— Андрей, что с шестым узлом?
Он специально не говорит: «что там с Клюевым?», как будто если спрашивать просто про блиндаж, то вероятность того, что Клюев и его казаки целы, будет выше. Всё это обычные боевые предрассудки, давно въевшиеся в воюющих людей. Нельзя произносить слово «последний», если речь идёт о человеке… Нельзя спрашивать о человеке, который на задании, жив ли он; если не спрашивать, то он обязательно будет жив. А если спросить… Нет… Нет, про такое спрашивать нельзя. Есть ещё куча всяких маленьких словесных табу. Хотя всё это ерунда…

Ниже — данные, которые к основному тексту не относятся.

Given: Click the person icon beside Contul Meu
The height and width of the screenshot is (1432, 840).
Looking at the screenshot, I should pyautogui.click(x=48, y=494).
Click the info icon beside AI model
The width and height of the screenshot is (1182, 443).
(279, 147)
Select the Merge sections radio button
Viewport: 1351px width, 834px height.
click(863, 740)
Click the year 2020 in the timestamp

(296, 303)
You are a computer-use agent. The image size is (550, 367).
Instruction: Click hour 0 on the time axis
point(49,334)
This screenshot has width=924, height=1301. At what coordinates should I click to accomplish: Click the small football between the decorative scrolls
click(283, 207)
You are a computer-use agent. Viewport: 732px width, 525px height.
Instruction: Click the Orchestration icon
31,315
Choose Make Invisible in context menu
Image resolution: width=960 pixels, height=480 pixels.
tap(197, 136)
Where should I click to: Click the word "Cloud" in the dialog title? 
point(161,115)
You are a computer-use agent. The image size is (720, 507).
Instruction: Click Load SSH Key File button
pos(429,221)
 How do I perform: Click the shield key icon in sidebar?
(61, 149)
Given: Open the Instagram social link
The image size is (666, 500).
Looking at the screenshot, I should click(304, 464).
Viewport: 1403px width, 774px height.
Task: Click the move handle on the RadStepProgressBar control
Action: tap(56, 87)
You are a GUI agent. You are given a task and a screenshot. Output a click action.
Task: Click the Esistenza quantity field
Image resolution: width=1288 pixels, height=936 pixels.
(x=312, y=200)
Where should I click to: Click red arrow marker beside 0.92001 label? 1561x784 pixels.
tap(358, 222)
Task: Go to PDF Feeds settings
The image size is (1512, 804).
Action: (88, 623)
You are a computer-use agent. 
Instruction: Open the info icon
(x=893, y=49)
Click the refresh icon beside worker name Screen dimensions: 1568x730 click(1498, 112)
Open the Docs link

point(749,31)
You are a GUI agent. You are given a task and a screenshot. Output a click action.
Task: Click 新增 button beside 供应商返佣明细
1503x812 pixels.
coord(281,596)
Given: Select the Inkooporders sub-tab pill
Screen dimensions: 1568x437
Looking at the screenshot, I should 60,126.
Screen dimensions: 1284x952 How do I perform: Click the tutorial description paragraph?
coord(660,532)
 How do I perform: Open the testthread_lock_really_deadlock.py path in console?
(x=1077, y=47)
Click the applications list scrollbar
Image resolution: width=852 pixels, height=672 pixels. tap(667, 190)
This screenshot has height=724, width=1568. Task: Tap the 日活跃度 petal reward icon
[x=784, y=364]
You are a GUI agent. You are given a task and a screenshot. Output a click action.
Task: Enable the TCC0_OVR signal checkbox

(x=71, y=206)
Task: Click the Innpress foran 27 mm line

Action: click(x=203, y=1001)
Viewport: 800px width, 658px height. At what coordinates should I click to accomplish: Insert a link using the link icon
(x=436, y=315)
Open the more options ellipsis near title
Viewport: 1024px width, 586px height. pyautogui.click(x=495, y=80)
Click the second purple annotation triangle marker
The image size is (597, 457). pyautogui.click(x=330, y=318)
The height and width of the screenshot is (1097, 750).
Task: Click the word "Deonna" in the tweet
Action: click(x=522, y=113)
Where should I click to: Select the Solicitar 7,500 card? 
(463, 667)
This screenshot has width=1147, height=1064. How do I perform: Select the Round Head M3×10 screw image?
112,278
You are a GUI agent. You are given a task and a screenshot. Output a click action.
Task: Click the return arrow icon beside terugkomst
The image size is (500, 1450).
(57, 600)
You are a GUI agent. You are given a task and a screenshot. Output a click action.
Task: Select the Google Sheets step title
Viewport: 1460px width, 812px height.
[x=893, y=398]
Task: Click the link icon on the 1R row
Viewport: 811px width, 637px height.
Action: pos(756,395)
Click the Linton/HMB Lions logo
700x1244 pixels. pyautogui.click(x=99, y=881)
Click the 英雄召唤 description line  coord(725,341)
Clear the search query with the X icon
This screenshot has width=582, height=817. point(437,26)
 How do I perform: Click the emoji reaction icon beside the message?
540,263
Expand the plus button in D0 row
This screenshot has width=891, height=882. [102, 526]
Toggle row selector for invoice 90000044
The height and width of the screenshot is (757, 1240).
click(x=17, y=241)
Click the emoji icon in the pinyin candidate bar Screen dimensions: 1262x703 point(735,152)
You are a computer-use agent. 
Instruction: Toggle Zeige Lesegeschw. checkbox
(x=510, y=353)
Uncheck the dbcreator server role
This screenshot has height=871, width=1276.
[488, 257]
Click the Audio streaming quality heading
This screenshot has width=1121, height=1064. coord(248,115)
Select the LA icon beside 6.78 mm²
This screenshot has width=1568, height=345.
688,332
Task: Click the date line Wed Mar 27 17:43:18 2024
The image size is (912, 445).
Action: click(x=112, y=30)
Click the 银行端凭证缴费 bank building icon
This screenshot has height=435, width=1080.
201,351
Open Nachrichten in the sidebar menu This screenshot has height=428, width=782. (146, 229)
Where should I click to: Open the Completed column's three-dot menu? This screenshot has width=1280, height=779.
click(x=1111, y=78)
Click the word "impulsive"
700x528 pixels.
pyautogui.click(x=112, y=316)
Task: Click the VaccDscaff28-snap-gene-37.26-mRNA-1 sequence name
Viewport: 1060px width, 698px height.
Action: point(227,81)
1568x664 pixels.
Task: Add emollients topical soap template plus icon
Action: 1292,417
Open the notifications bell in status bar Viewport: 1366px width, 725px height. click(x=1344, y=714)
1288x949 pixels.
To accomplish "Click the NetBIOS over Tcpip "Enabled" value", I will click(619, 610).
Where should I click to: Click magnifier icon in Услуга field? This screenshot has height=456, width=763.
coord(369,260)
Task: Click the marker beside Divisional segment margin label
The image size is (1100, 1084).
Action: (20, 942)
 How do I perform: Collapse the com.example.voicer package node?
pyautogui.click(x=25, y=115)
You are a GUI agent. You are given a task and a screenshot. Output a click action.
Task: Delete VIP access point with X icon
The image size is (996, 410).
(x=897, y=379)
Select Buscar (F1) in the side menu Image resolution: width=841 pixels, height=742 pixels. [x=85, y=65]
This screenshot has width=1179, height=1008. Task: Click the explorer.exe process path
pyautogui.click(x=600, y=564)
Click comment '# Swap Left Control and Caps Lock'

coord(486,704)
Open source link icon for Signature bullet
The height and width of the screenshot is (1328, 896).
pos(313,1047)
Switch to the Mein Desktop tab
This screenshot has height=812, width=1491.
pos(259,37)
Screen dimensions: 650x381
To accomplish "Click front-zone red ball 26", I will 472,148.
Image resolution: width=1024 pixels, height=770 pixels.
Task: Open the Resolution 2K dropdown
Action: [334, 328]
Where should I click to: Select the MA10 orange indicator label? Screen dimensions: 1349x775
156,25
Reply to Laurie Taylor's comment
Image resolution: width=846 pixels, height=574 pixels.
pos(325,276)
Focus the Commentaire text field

Знает Аким: сколько не придумай ритуалов в надежде обмануть смерть, её не обманешь, но всё равно он соблюдает эти старые правила.
— Блиндаж уничтожен. Завален. Клюев, гранатомётчики, оба, и медик Ромейко в блиндаже, остальные со мной, — докладывает Самохин. И не дожидаясь от командира следующего вопроса, продолжает: — Песок мы сгребли уже, а тут… Бетон в крошево. Перекрытия разломило… Работаем.
— Долго вы… — выражает неудовольствие урядник.
— Так по нам мины летели и летели, только сейчас полегче стало. Выворачиваем куски потихоньку, — оправдывается приказной.
Он не говорит, слышно ли ему что-то с той стороны из-под обломков, но Саблин, да и все казаки взвода, по одному лишь его тону всё понимают. Тон у Самохина нерадостный.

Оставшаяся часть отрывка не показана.